For this reason, focusing on content is the safest strategy a traditionalist can take. There is no risk of offending anyone when we simply focus on the fact that these prayers do, and these prayers do not, reference particular Catholic dogmas. It is to simply focus on facts. Facts, as philosophers point out, do not offend. Only values do. Moreover, to point out faulty content is to focus on aspects of the New Mass that do not run the risk of attacking faulty character. To focus on content is not to criticize any one parishioner’s taste, and more importantly, it is not to criticize any one priest. After all, not only are priests overworked and underpaid, but they can’t help what they are given to work with. The prayers are what they are. It is not the fault of any priest or any parishioner, nor is it a mark of anyone’s poor taste, that the content of the New Mass is what it is. Most importantly, to focus on content is not to present yourself as superior in any way. In my case in particular, this is quite important, as such a self-presentation would be impossible.

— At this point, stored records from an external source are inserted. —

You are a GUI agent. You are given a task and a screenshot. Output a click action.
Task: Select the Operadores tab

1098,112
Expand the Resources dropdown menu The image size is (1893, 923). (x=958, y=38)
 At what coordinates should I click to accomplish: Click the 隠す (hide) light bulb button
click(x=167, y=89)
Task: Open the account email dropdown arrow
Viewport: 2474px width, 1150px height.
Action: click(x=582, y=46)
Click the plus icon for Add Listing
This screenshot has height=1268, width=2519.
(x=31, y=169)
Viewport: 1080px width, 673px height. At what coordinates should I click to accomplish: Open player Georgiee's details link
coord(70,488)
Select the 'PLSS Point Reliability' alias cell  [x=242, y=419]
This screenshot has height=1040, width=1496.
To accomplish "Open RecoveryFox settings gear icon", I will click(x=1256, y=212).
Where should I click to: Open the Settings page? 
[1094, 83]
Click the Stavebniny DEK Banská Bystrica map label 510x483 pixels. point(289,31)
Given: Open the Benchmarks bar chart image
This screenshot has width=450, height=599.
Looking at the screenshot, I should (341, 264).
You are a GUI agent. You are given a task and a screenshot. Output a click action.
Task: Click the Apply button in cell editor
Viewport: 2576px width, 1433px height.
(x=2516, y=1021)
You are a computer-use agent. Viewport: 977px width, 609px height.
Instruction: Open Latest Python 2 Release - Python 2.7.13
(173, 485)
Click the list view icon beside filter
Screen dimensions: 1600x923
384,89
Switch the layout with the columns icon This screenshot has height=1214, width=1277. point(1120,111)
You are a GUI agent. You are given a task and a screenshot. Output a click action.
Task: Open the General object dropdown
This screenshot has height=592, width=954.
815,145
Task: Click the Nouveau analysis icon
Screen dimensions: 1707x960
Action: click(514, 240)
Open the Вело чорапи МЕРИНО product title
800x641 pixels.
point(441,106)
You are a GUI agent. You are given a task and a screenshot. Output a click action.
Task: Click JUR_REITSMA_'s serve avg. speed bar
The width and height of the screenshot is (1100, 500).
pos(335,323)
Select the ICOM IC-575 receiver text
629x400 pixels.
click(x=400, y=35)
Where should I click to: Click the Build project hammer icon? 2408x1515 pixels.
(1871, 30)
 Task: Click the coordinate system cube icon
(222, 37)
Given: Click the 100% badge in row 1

I’ll probably never get my colleague to appreciate the joys of a good glass of wine by demanding, again and again, that he try it. I similarly have had no success convincing him of the joys of baseball. But I should be able to convince him of the superiority of the Old Mass, simply by appealing to his knowledge of Catholicism, and then showing him the differences in the content of the prayers of the two Masses. Who knows: perhaps when he sees the factual differences, he’ll start attending the Old Mass, and this will start a process that will properly habituate him, and rightly form his sense of taste. Before you know it, he’ll be joining me for a pint in the pub for the night’s game.